Les politiques renvoient aux différentes dispositions prises par l’Etat pour encadrer les faits religieux, elles peuvent être constitutionnelles, législatives, judicaires, ou encore réglementaires. Les articles de la Constitution sont votés par le peuple, les lois par les différents parlements, la jurisprudence établie par les tribunaux, alors que les règlements sont rédigés par le pouvoir exécutif chargé d’appliquer les lois. Par ce fait, ces dispositions sont le reflet des forces (composition des parlements) en présence et sont le résultat du fonctionnement de nos institutions démocratiques. A nouveau, il est important de proposer une approche qui ne vienne pas bousculer ces mécanismes de régulations, mais qui puisse plutôt en faciliter le fonctionnement et s’assurant de leur équité.

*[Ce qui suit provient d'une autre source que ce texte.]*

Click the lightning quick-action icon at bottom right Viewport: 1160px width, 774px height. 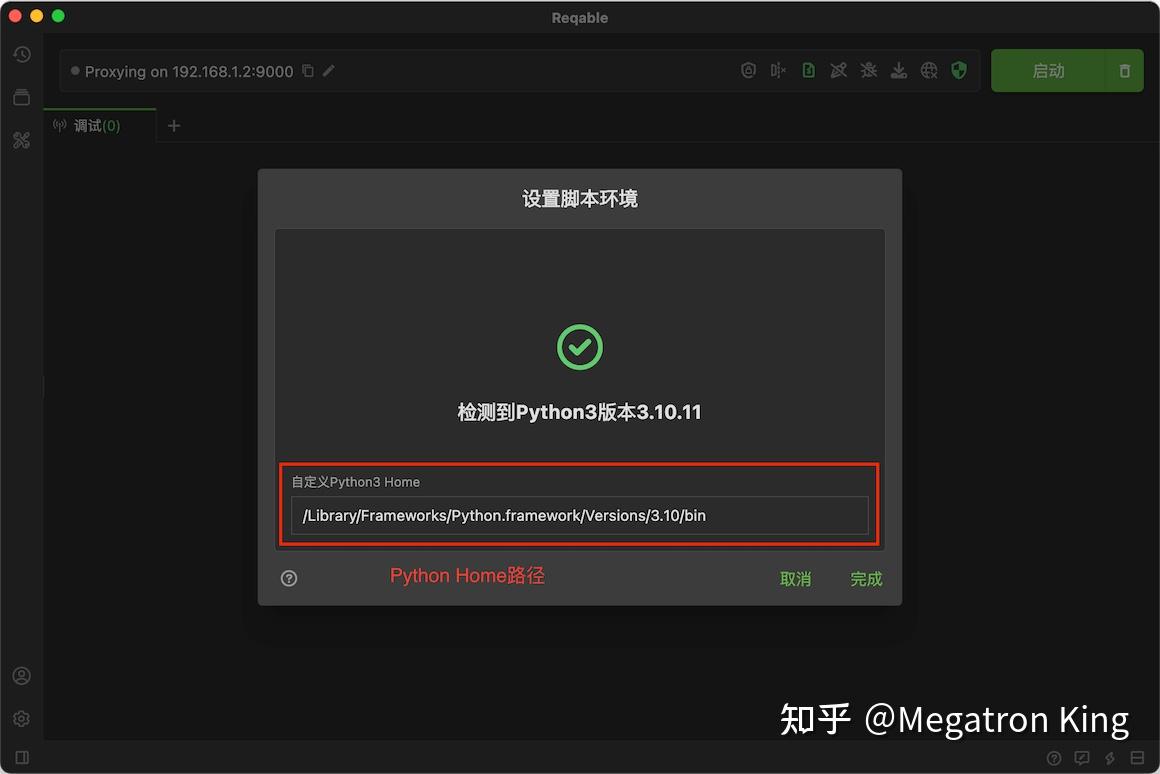[1109, 758]
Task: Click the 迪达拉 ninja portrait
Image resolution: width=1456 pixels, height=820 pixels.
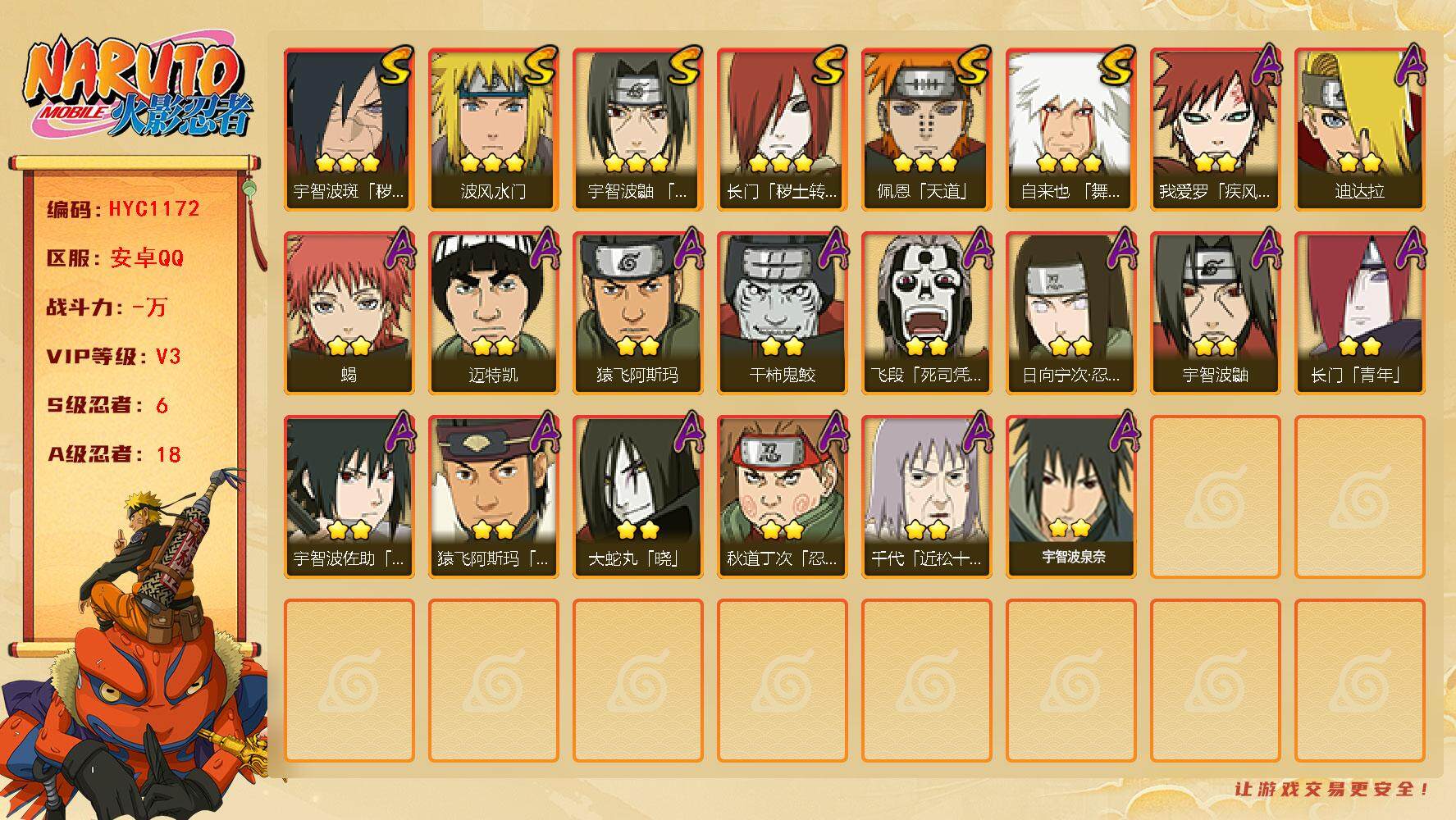Action: coord(1359,130)
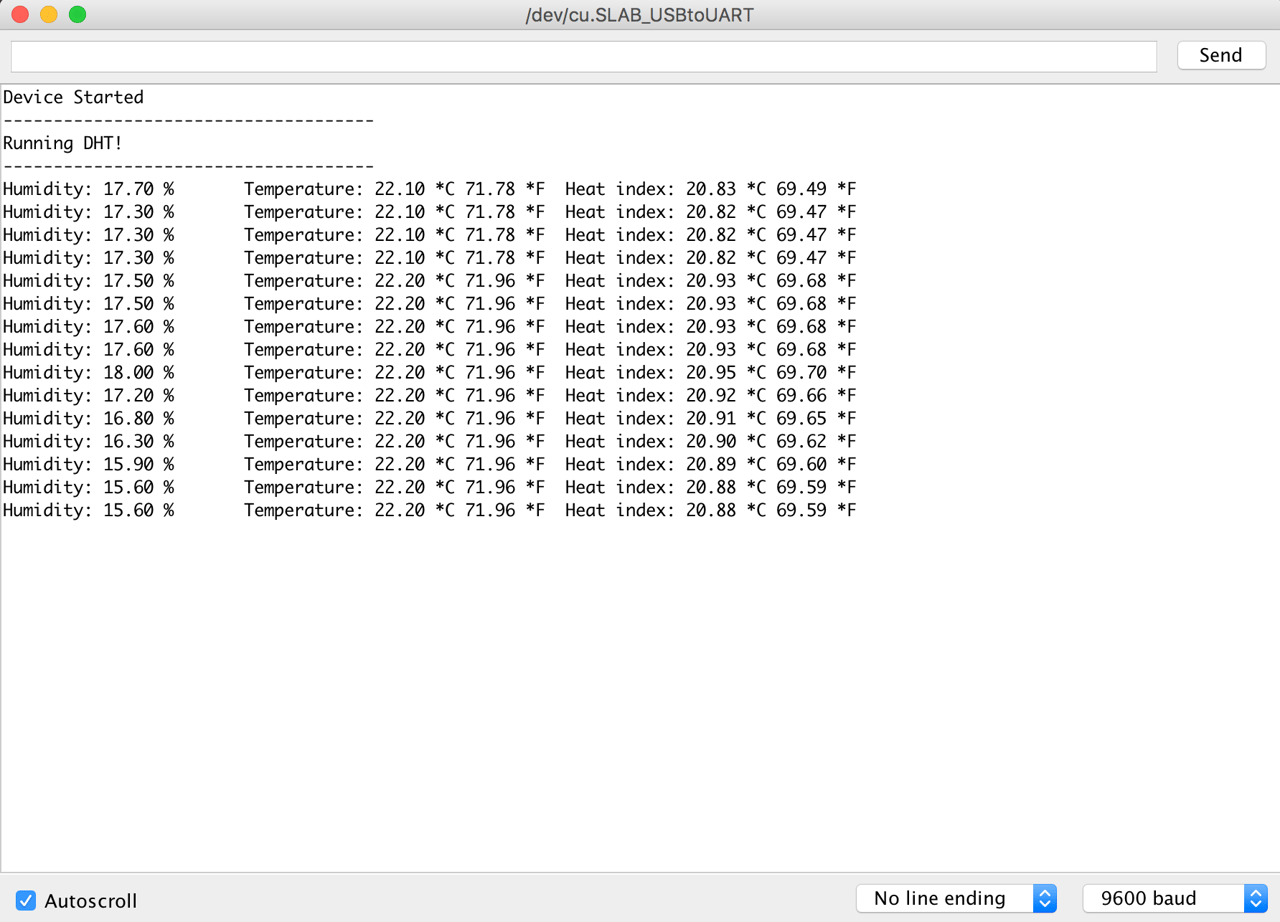Select the Humidity 17.70 % reading

tap(88, 189)
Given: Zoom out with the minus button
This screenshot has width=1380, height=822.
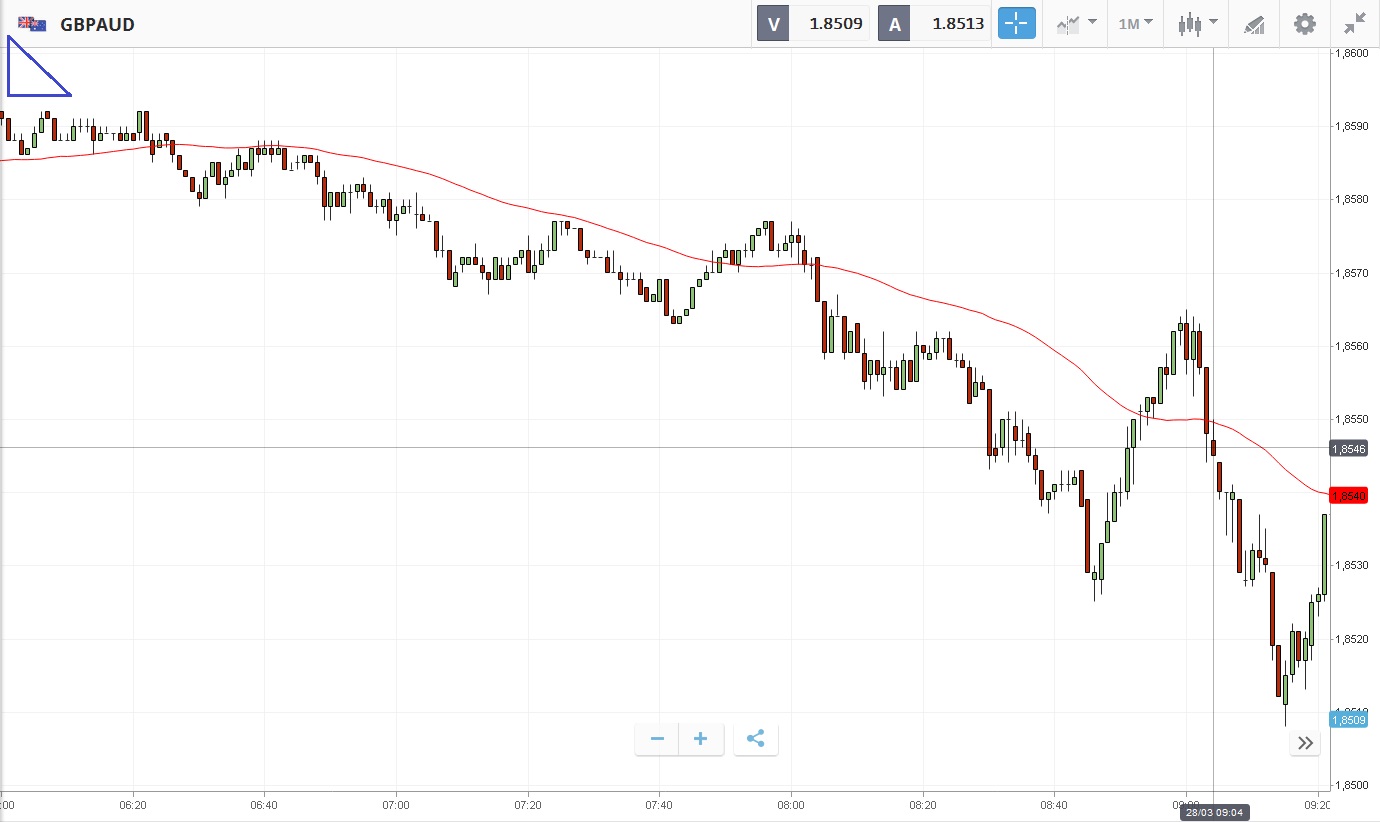Looking at the screenshot, I should coord(657,739).
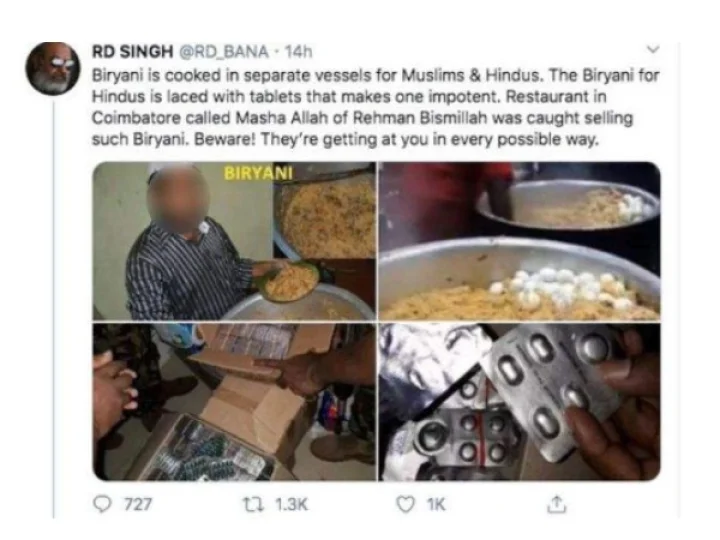Click the 727 replies count
720x540 pixels.
tap(138, 504)
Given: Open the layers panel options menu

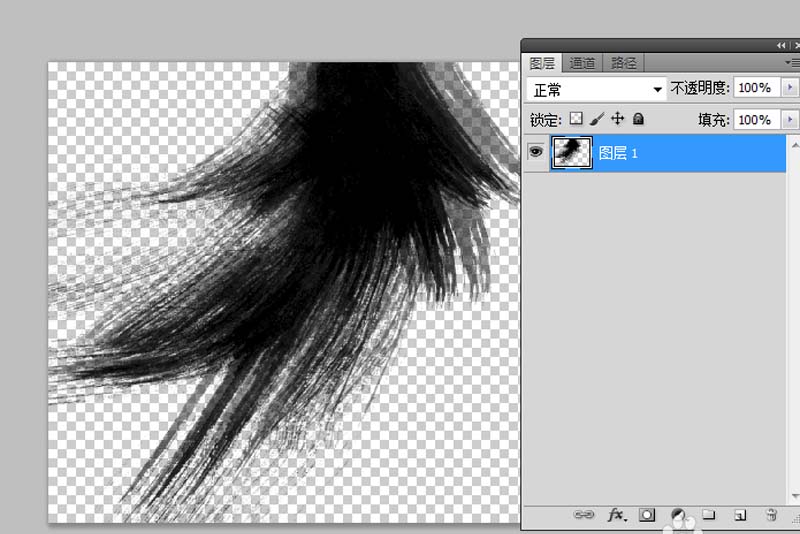Looking at the screenshot, I should pos(793,63).
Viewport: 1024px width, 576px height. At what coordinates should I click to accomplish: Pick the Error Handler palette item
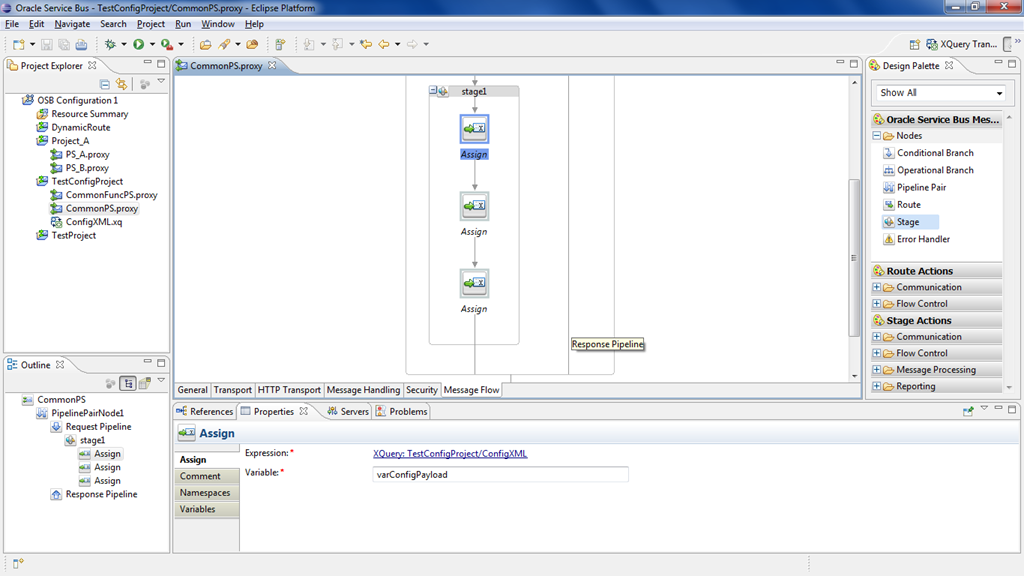pyautogui.click(x=922, y=239)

Les pratiques se réfèrent aux aspects concrets de la cohabitation entre les communautés religieuses et la sphère publique, dont l’Etat à la responsabilité. Elles recèlent un rôle essentiel, car c’est justement à ce niveau que « la plupart des conflits autour de la religion et de la cohabitation des communautés religieuses sont déclenchés par des incidents associés aux aspects pratiques et visibles tels que les rituels et les symboles (vêtements, lieux de prière, etc.). »² Si les pratiques révèlent les problématiques, elles représentent également toutes les situations qui se déroulent bien et offrent ainsi une palette de compétences. Finalement, c’est à ce niveau qu’une action concertée peut avoir des répercussions tangibles pour la cohésion sociale globale.

 

₁ : L’idée des 3P émane d’échanges informels avec Philippe Gonzalez (UNIL)

₂ : Bitter Jean-Nicolas, Ullmann Angela. Gestion de la religion dans les conflits : l’approche suisse. Politique de Sécurité : analyse du CSS, juin 2018.